» **DOCUMENT SEGMENT**:
....................

Archive for the 'ocfs2' Category

Oracle’s Latest Filesystem Offering. Shades of AdvFS? I Want My OLT!

In this press release, Oracle has started making the existence of the Oracle Linux Test Kit a bit more widely known. I’ve been playing with this kit for a little while now and planned to blog my experiences. It has test components that work against Oracle instances. I’ll blog about my findings as soon as I can.

Long Live AdvFS?
The press release also announces Oracle’s new open source file system called Btrfs. If it was just another file system I wouldn’t mention it in my blog, but the project page mentions plans for features that I think are absolutely critical such as:

  1. Space efficient packing of small files
  2. Writable snapshots
  3. Object level mirroring and striping
  4. Strong integration with device mapper for multiple device support
  5. Efficient incremental backup and FS mirroring

This thing sure smells like a reincarnation of AdvFS, but what do I know?

The project page states that the developers are not even looking into database workloads at the moment but since it is an extent based filesystem I see no reason it wouldn’t work quite well with Oracle databases. I’m most keen on the list of features I’ve listed above though because they go a long way to make life better in production Oracle environments. First, number 1 on the list is good handling of small files. This will be a boon for the handling of trace and logging and a lot of the other ancillary file creation that goes on external to the database. Small files (at least myriads of them) are the bane of most filesystems.

....................

(Collection entries)
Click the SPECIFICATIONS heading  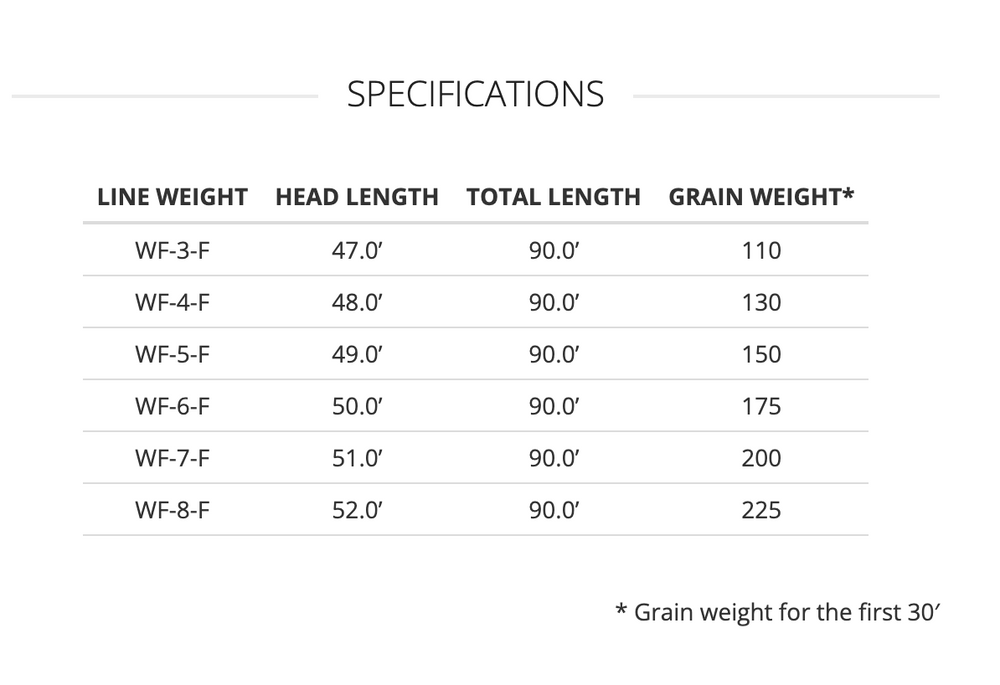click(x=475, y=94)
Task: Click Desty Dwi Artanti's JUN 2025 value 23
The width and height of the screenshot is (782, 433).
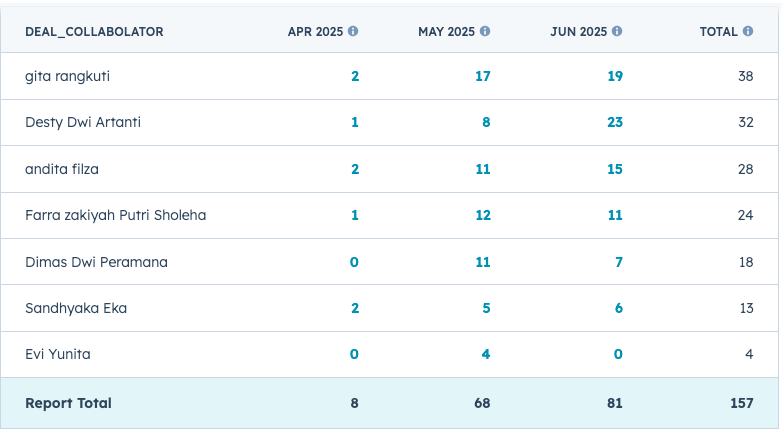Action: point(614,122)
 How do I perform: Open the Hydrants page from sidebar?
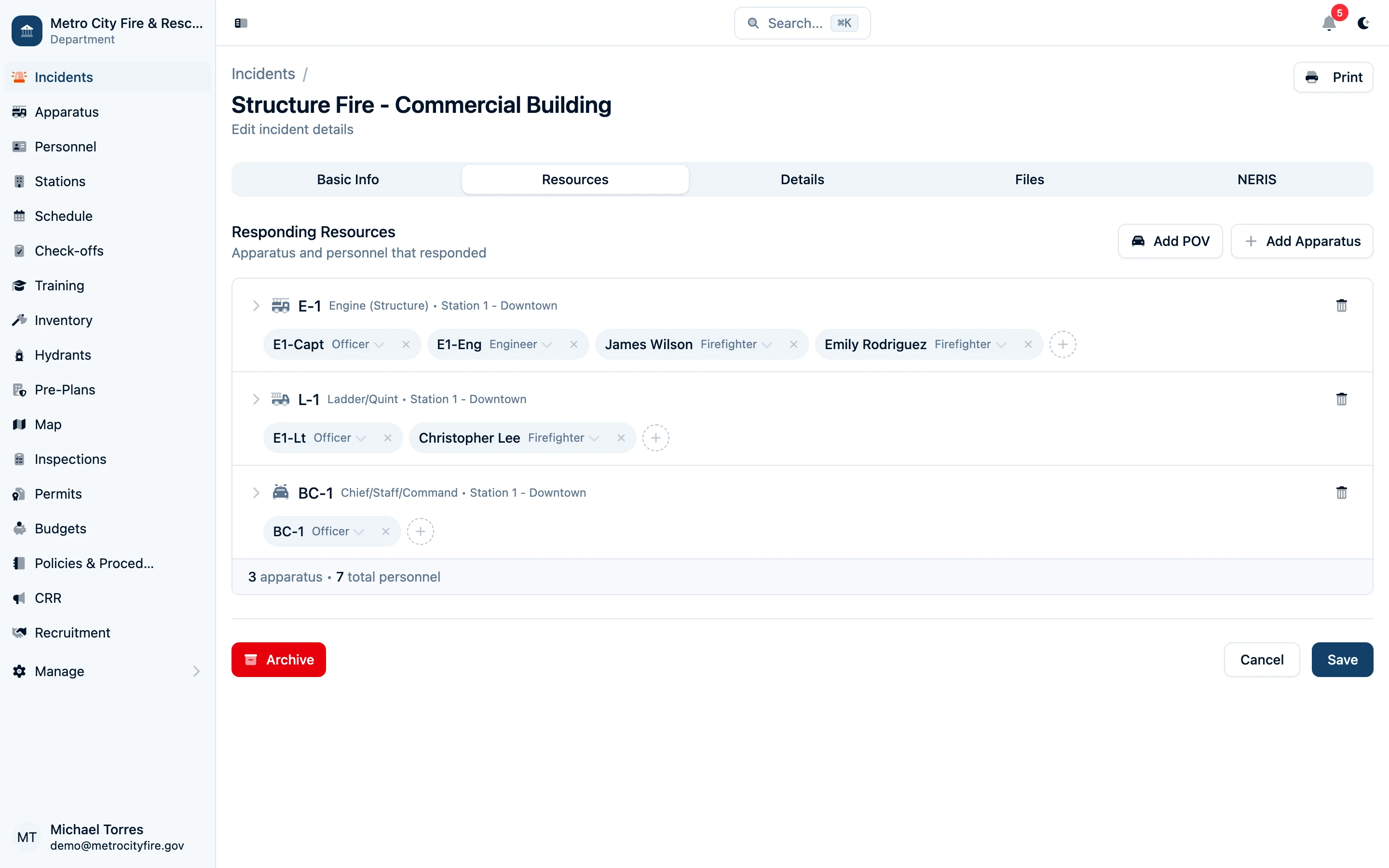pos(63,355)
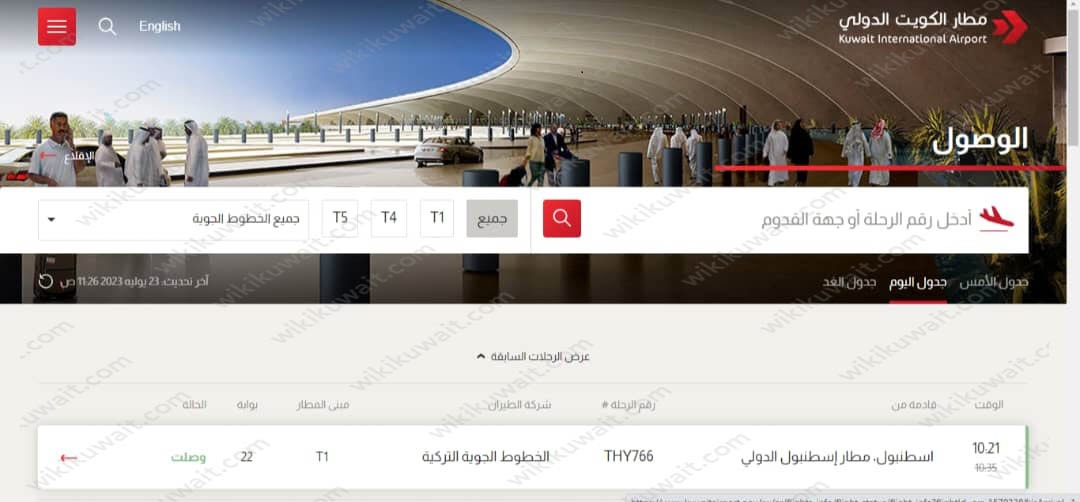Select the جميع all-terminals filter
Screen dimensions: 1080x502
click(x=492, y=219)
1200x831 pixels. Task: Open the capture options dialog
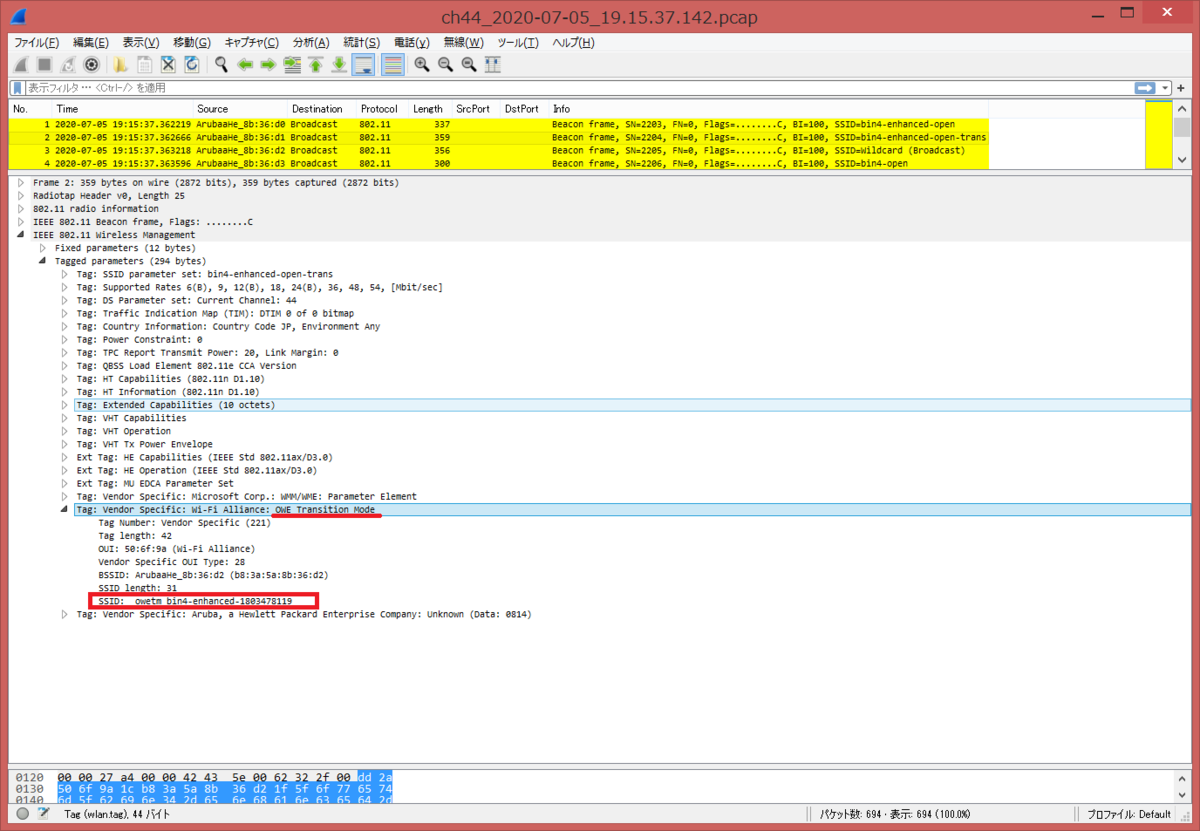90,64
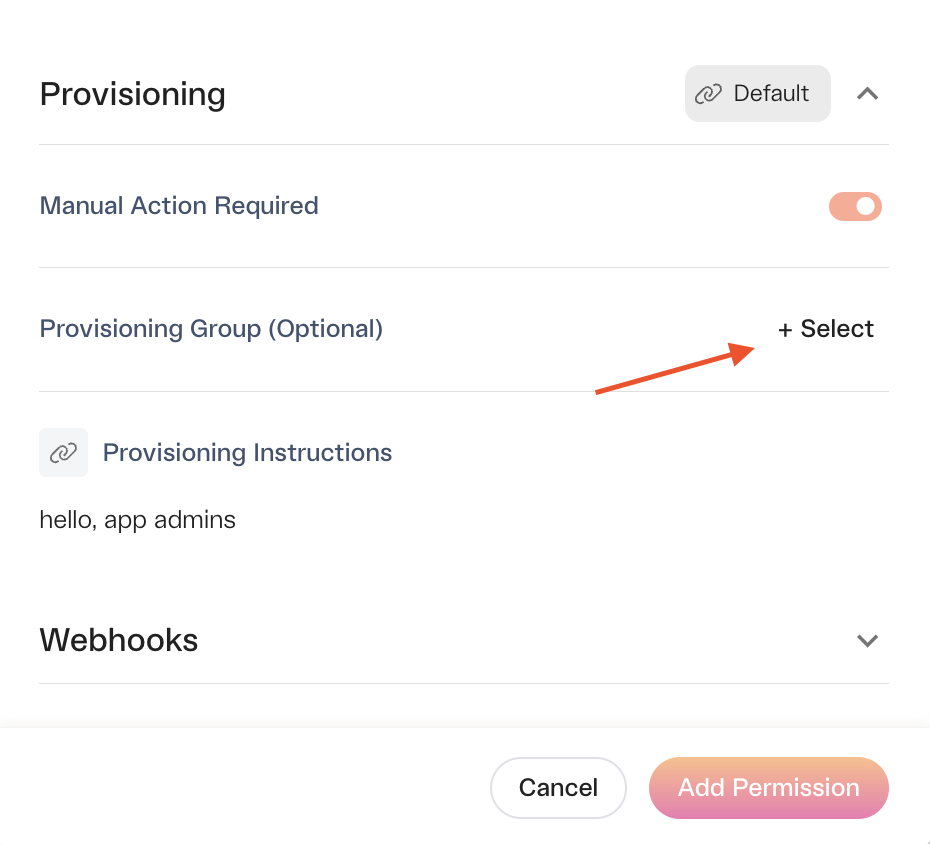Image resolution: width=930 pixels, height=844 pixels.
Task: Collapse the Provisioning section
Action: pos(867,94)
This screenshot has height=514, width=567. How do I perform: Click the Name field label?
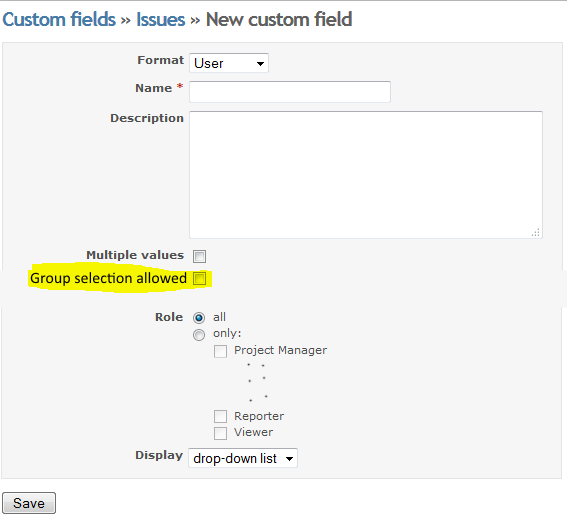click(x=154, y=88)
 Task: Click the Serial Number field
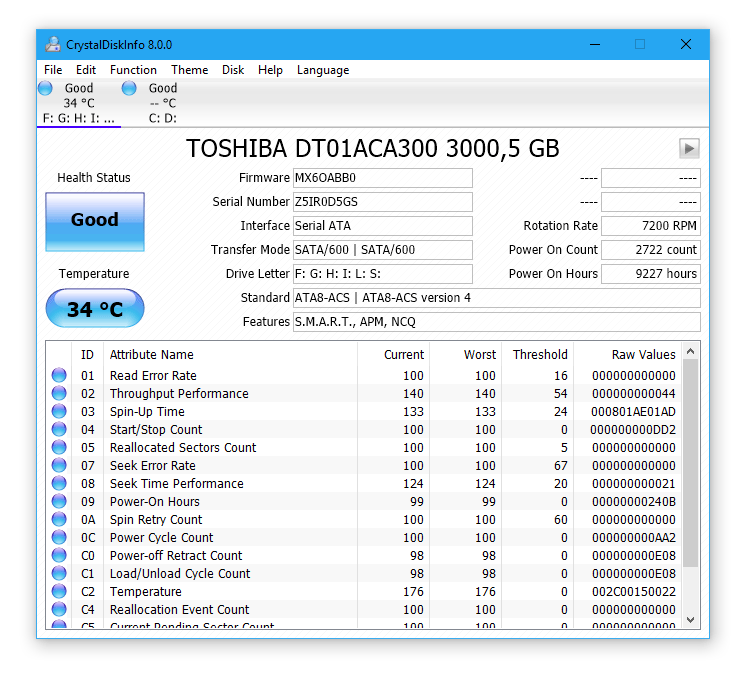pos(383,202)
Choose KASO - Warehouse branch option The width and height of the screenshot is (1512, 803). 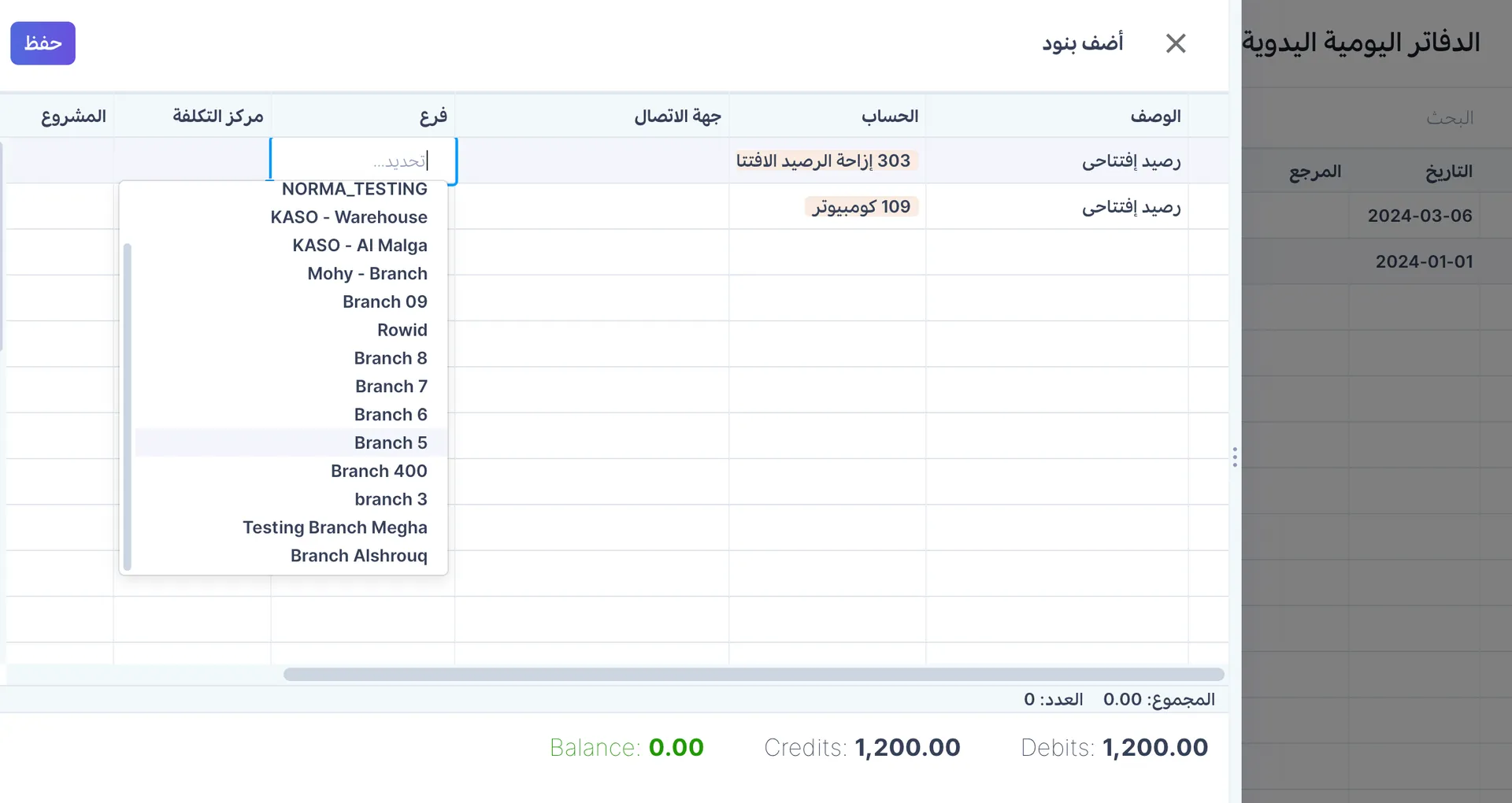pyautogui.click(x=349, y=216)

....................

» **WHAT YOU WILL DO**:
(a) Can you update the records from the line with "This screenshot has" to the line with "pos(383,202)", replacing "field" with "input" and changing nothing else? Give only those lines, without the pictures.
(b) What comes next in the blog post about Oracle's Btrfs file system? Continue it from its last sentence.
The blog post and the records are unrelated to each other.

» **OUTPUTS**:
(a)
This screenshot has height=514, width=567. How do I perform: Click the Name input label?
click(x=154, y=88)
 Task: Click the Serial Number input
pos(383,202)

(b)
Next on the list are clones-or as the project page calls them writable snapshots. Veritas has offered these for quite some time and they are a very nice feature for creating working copies of databases that are current up to the moment you create the snapshot. Creating a snapshot doesn’t impact performance and a good implementation of clones will not impact the real database even if you are doing a reasonable amount of writes on the clone. Also very cool!

Then there is number 3 on the list-object level mirroring and striping. When all good filesystems “grow up” they offer this sort of feature. Being able to implement software RAID on a file basis is the ultimate cool and I can’t wait to give this one a play! Being able to hand pick which Oracle files-or general purpose files-upon which to apply varying software RAID characteristics is a very nice feature.

Number 4 on the list is Device Mapper support. I’ve ranted on my blog and other forums about Linux handling of device names for quite some time and DM goes a long way to address the pet-peaves. Seeing this filesystem exploit DM at design level is a good thing.

Finally, number 5 above suggests good support for filesystem mirroring. This technology has proven itself useful for Veritas and NetApp customers-as well as others. It’s good to see it in Btrfs.

Clustered Btrfs?
Some time back I made a blog entry about ZFS and discussed the notion of “cluster butter.” That notion refers the the idea that you can take any filesystem and “clusterize” it. Generally adding cluster support after the design phase does not produce much of a cluster filesystem. So, I intend to dive in to see what underpinnings there are in Btrfs for future cluster support.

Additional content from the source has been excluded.